_Task to complete_
Across the data below, count every line where the string "computer" appears. Answer with the number alone.

_Records drawn from a dataset_
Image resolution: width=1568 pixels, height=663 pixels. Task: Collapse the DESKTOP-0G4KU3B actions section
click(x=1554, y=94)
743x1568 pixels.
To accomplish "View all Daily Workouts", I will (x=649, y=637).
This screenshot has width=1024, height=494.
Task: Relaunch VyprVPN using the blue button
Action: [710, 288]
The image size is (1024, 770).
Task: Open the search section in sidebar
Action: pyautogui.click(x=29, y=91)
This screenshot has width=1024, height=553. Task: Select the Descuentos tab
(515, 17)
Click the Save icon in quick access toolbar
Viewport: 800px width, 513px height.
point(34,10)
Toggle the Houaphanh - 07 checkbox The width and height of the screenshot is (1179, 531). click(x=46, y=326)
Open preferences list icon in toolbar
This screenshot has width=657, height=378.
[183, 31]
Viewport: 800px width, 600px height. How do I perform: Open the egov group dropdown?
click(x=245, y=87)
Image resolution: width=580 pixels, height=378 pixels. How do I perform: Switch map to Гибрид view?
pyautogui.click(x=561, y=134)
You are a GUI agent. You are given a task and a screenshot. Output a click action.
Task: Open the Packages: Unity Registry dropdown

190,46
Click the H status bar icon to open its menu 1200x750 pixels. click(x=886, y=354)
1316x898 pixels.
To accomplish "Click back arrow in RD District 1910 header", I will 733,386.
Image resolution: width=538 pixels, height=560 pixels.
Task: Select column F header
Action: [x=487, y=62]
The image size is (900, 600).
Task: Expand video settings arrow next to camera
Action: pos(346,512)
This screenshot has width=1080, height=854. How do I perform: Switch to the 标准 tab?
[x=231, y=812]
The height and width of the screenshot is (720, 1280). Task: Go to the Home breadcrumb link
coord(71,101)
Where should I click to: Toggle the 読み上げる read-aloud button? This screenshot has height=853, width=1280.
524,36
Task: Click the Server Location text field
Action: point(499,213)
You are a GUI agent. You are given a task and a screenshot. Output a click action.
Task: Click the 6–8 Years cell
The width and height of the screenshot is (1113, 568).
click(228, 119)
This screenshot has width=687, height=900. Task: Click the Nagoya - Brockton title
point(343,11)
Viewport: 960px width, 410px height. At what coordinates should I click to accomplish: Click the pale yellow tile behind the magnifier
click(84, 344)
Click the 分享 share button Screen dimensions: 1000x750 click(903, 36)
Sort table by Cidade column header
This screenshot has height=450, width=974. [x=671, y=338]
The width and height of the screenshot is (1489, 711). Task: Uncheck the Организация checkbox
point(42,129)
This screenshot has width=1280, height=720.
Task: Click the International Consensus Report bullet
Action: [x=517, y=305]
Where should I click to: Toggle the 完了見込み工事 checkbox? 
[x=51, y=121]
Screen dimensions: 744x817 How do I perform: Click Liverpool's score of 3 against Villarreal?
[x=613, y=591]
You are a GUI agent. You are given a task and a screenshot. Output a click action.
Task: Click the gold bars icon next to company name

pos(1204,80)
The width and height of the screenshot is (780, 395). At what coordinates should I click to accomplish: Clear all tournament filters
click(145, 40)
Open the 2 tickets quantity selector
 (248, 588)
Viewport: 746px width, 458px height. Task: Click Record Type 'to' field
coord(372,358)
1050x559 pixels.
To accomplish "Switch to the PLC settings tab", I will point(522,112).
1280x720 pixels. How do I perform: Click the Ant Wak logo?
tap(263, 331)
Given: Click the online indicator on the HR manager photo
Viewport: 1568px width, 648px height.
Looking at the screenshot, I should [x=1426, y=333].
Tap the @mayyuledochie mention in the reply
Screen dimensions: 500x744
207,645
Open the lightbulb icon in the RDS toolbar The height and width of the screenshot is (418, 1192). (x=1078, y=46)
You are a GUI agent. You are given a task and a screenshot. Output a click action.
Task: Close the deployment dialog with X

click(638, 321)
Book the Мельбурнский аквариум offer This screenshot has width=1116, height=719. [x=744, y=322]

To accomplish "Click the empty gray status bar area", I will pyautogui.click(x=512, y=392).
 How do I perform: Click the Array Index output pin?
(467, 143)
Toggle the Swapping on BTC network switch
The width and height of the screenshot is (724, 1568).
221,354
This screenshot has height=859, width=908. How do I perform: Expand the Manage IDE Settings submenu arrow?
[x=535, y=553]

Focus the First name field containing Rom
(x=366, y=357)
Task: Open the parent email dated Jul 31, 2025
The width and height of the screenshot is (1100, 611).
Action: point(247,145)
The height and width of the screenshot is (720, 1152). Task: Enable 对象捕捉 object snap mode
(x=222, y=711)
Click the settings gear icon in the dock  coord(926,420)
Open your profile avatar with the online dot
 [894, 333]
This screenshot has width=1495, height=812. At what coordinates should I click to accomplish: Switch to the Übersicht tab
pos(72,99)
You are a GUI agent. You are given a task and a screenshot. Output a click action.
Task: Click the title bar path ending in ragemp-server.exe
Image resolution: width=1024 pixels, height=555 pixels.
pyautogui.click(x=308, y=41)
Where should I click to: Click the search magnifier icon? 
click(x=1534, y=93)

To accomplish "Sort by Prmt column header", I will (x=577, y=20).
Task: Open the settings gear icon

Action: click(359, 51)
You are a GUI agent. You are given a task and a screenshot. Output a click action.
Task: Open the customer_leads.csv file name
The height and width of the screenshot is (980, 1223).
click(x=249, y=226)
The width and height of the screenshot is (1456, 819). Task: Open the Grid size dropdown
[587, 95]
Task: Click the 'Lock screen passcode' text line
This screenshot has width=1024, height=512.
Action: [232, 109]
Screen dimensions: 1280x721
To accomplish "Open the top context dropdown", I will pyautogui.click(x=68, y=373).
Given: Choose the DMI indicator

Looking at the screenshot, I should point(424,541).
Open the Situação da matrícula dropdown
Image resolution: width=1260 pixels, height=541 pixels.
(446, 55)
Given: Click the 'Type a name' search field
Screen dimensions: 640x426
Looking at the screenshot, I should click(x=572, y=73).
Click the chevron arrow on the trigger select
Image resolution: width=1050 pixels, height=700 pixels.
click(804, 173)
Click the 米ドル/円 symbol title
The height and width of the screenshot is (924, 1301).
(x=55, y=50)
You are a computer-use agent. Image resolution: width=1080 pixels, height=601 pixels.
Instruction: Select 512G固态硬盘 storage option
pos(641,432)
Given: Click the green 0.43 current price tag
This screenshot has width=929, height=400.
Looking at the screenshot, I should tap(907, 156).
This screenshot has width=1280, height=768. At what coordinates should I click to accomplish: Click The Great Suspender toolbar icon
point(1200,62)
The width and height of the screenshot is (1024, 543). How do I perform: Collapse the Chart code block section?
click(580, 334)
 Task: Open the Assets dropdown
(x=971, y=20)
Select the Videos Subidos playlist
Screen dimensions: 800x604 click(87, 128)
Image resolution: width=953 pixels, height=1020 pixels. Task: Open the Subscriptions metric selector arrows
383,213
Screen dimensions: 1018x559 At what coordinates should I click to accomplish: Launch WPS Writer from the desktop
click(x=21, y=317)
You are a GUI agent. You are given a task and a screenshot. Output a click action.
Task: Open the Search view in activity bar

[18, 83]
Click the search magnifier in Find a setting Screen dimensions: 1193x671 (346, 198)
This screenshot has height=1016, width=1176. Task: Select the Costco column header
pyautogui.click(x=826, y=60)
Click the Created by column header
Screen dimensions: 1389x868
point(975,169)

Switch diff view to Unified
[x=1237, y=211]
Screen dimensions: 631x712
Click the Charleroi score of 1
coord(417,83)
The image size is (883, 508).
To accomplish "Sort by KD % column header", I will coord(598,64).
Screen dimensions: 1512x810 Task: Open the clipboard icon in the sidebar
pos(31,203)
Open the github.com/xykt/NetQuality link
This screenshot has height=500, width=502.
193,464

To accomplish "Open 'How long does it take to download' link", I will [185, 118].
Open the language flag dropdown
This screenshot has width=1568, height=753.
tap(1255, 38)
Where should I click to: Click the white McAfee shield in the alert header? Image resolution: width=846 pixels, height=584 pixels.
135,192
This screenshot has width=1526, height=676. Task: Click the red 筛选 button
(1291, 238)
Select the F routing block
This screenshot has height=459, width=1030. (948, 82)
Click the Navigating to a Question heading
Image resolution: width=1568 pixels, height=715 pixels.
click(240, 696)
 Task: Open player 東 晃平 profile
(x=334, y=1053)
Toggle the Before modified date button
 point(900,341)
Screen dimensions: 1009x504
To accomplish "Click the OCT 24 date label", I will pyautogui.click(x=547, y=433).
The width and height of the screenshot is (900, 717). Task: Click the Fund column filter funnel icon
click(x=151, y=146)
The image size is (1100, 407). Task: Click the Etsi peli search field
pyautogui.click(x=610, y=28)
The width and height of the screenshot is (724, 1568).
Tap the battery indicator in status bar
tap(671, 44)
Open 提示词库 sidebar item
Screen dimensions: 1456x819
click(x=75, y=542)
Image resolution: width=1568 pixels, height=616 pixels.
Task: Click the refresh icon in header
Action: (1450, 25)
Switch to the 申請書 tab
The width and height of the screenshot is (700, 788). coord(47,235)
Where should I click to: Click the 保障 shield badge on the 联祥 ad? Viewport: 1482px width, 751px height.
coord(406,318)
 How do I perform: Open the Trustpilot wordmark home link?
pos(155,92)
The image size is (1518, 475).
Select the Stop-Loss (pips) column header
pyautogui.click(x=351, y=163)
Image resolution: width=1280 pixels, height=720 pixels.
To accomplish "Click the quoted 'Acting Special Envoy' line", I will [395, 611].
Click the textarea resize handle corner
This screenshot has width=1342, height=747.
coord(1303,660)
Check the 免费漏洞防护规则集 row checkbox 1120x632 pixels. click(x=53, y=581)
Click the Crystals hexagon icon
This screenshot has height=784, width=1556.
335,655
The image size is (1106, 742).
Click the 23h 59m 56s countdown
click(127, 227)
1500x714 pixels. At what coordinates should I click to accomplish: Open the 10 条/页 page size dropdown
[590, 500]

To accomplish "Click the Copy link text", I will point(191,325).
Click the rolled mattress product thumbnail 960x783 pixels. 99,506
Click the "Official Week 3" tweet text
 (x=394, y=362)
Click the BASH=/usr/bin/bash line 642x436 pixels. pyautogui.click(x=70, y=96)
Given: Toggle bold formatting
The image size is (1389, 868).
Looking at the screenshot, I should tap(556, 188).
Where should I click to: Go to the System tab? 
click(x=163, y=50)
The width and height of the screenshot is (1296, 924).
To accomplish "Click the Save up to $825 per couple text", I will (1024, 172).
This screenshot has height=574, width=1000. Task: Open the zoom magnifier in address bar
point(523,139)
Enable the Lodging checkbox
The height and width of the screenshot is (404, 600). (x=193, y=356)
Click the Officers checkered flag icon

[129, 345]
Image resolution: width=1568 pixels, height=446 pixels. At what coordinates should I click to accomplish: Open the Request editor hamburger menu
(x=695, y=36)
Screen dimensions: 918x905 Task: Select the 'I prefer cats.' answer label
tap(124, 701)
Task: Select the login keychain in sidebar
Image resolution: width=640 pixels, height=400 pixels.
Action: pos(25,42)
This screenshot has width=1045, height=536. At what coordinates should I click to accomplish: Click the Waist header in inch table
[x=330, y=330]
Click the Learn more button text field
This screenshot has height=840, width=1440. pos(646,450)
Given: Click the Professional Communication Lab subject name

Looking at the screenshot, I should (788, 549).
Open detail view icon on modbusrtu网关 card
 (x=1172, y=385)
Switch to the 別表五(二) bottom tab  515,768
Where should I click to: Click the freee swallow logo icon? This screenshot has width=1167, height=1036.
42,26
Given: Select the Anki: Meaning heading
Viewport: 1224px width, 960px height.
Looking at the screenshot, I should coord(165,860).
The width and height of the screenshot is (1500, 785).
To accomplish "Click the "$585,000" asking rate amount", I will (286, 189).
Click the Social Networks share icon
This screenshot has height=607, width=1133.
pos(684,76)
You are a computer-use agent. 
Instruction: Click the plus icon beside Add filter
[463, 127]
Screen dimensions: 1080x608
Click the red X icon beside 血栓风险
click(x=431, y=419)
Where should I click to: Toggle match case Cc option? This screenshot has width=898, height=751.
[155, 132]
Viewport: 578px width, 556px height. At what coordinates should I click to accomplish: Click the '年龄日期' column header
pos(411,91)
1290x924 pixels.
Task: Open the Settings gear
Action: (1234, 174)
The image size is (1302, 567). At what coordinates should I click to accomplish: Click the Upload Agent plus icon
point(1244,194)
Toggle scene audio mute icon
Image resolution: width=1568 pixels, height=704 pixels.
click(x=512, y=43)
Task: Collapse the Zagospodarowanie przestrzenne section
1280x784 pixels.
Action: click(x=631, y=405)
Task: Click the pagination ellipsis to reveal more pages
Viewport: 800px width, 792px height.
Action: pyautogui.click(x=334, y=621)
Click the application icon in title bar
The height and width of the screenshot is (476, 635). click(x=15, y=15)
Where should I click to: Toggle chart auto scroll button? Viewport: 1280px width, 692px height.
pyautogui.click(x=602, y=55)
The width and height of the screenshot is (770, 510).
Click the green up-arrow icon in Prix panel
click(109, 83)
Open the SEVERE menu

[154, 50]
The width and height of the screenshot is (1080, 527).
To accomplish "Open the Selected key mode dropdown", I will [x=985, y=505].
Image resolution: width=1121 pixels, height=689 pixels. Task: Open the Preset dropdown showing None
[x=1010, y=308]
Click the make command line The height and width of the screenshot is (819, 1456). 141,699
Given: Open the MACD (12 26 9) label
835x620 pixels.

_Written answer_
2